Different Fund Categories:
- Equity, Debt, Hybrid, Balanced and Liquid are the major categories. Investing in mutual funds is generally risky. Since market conditions are not always constant, there is a lot of risk involved.
- Equity funds are risky in all categories. On the other hand, they have high returns. Equity schemes have many sub categories. Diversified Equity, Large Cap, Equity Linked Savings Scheme, Sectoral and Index and Exchange Traded are some of them.
- Debt schemes are less risky. Investments are made in government organizations and corporate in debt schemes. With less risk in these plans, the returns are also less.

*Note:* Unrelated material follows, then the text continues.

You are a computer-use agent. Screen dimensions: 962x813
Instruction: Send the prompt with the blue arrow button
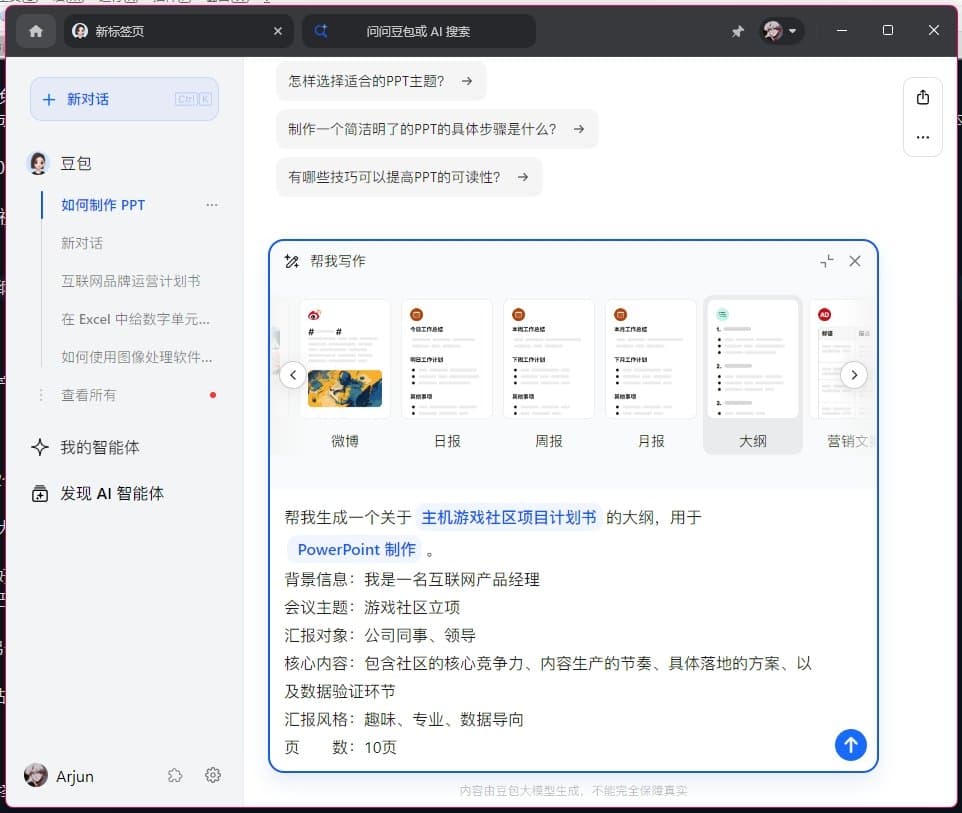coord(850,745)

- Balanced plan is a mix of debt and equity. As the name itself suggests, everything about this scheme is balanced. The risk as well as returns are good in these balanced schemes.
Investment Plans:
As there is more competition, more number of plans are being offered. Currently various techniques like SIP and VIP are put into practice. Systematic investment plan was launched to target middle class people and rural people. The total investment is allowed to be paid in SIP in the form of Equated Monthly Installments. Volatile markets require techniques such as value investing planning. Some plans are economical and have practical uses. Some of them are listed here below.
- The magnum tax gain was introduced by SBI. It has the facility of tax exemption. Here tax exemption is allowed on the amount less than 1 lakh.
- Small SIP was also introduced by SBI. Here the monthly installment is in the range of 100 to 500 only.